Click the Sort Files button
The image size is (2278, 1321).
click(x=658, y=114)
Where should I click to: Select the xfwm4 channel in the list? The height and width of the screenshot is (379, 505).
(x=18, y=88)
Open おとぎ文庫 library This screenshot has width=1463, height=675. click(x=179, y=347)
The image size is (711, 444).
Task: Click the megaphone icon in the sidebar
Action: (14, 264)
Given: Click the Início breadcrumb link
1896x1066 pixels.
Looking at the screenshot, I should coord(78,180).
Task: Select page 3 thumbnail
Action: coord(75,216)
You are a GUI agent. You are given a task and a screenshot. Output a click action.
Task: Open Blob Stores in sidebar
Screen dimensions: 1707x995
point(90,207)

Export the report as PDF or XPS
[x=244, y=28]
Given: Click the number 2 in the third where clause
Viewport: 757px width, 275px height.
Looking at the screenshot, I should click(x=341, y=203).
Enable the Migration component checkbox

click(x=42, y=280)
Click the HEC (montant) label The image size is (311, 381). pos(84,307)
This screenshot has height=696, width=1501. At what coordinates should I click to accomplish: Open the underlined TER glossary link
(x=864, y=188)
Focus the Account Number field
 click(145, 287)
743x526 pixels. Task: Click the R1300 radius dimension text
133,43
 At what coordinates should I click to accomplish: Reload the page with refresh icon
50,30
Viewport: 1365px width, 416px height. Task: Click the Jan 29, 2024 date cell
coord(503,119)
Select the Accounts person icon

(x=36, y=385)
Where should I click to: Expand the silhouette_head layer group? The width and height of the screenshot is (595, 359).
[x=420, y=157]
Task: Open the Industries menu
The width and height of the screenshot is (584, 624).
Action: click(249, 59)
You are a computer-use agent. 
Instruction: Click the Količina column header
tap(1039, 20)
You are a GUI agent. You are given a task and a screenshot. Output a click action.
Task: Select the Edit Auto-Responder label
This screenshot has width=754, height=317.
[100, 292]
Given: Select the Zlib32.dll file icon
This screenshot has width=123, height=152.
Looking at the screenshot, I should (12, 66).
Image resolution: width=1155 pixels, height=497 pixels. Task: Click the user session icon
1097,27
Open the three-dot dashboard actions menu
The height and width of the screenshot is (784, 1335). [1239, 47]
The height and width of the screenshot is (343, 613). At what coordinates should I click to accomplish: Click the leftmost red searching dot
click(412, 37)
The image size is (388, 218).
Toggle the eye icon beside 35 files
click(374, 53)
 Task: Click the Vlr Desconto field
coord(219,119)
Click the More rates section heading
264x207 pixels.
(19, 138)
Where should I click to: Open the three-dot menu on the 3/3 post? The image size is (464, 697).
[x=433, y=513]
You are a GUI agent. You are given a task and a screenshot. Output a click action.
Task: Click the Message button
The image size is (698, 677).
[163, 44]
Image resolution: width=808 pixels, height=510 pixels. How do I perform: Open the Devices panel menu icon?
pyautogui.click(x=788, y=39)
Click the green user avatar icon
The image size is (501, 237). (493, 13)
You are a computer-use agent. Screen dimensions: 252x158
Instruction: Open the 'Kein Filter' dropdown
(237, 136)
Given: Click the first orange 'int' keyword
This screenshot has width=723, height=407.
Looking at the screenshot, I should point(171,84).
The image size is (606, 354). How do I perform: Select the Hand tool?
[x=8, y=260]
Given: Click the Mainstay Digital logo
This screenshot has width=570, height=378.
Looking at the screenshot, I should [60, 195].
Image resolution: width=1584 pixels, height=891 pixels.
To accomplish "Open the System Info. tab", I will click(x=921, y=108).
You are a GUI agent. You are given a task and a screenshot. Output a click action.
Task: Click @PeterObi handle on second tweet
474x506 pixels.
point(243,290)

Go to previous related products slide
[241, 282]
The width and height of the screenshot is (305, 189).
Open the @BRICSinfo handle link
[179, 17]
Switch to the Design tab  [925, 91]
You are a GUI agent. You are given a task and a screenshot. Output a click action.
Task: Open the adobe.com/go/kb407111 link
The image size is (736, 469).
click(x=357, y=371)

(Stated problem): Rescale the part that opens with the first line of the items and closes with the line containing "(x=18, y=88)", both lines included. Repeat only those lines, requests too, and multiply each coordinate in the answers by 0.7, rounding to whole numbers with halves going up.

(Complete output):
Click the Sort Files button
The image size is (2278, 1321).
click(x=461, y=80)
Where should I click to: Select the xfwm4 channel in the list? The height and width of the screenshot is (379, 505).
(x=13, y=62)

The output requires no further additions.